OK, phew, this is long! Sunday! Well, slept in a decent amount to recover from said bar hopping. We then headed down to Lygon Street, which is just one Italian restaurant after another, so we got some lunch. All the places looked (and smelled) amazing, so we pretty much just picked at random. I should have had some food photographs…sorry, I blew that one. Anyway, by the end of lunch it was really raining, so we headed to the nearby Melbourne Museum to see what was inside. Across the street was another old pretty building which I thought was the museum, but turned out to be the Royal Exhibition Hall. The museum was really nice (and I got in free cause I was a student!). They had an exhibit on the brain, which featured visual illusions! They had lots of other interesting science stuff, including big exhibits on evolution, earth science, and of course dinosaurs. One thing I learned - apparently Darwin was on a 5 year expedition as a naturalist, and never left London after that! I greatly enjoyed this depiction of fish first emerging from water (photo titled “Evolution - Boom.” Also, this “realistic” recreation of Australia’s coat of arms just makes me laugh for some reason.

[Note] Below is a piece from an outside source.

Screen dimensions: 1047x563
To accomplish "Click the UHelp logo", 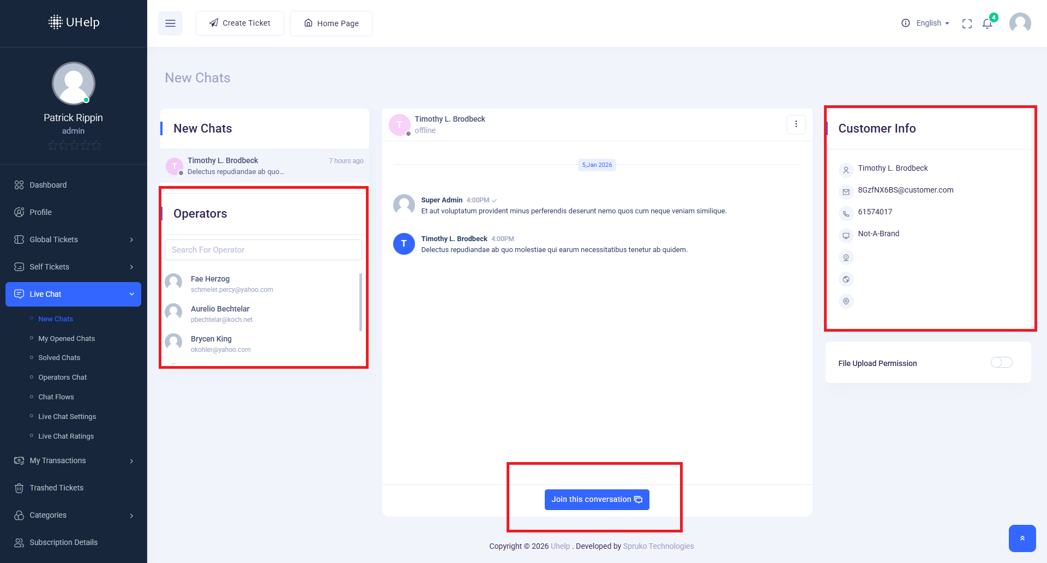I will point(74,22).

El fin. From there, it was time to get to the airport (although not really as it turned out). My flight was delayed an hour and a half due to 1) weather, 2) some crash in jetstars computer systems earlier in the day, and a third reason I don’t recall (the pilot felt compelled to explain the delay to us). When we landed, we also got stuck on the tarmac for 45 minutes (and had to taxi to a second gate) because they could not successfully connect us to an external power source or something. I never really considered this before, but yeah, obviously a plane would generate all it’s electricity from the engines. But then they kind of want to turn those off so people don’t die when they get off the plane. So, I learned something, it wasn’t all that bad. The people next to me were insufferable though. They just complained constantly for 45 minutes. The girl next to me was sitting behind her parents (I hope they were her parents), and just started like, repeatedly whacking her mother in the head. This seemed to be something she just did, cause the mother didn’t get all that upset and mostly ignored her. I should point out that this girl was probably about my age, not like a toddler or anything. There was also some business man next to me who was equally impatient, but rather than complaining just kept physically getting up and trying to get off the plane even though clearly that wasn’t going to happen. Whatever, weird people. I’m pretty sure my cab driver made up all the time I lost sitting on the tarmac, wow was he flying. He literally treated the road like a race course at times - 3 lanes, sure I’ll just drive through all of them to get a better angle through the curve. The gas light was also definitely on for the entire ride, so I was slightly concerned. But we made it. OK, the end for real!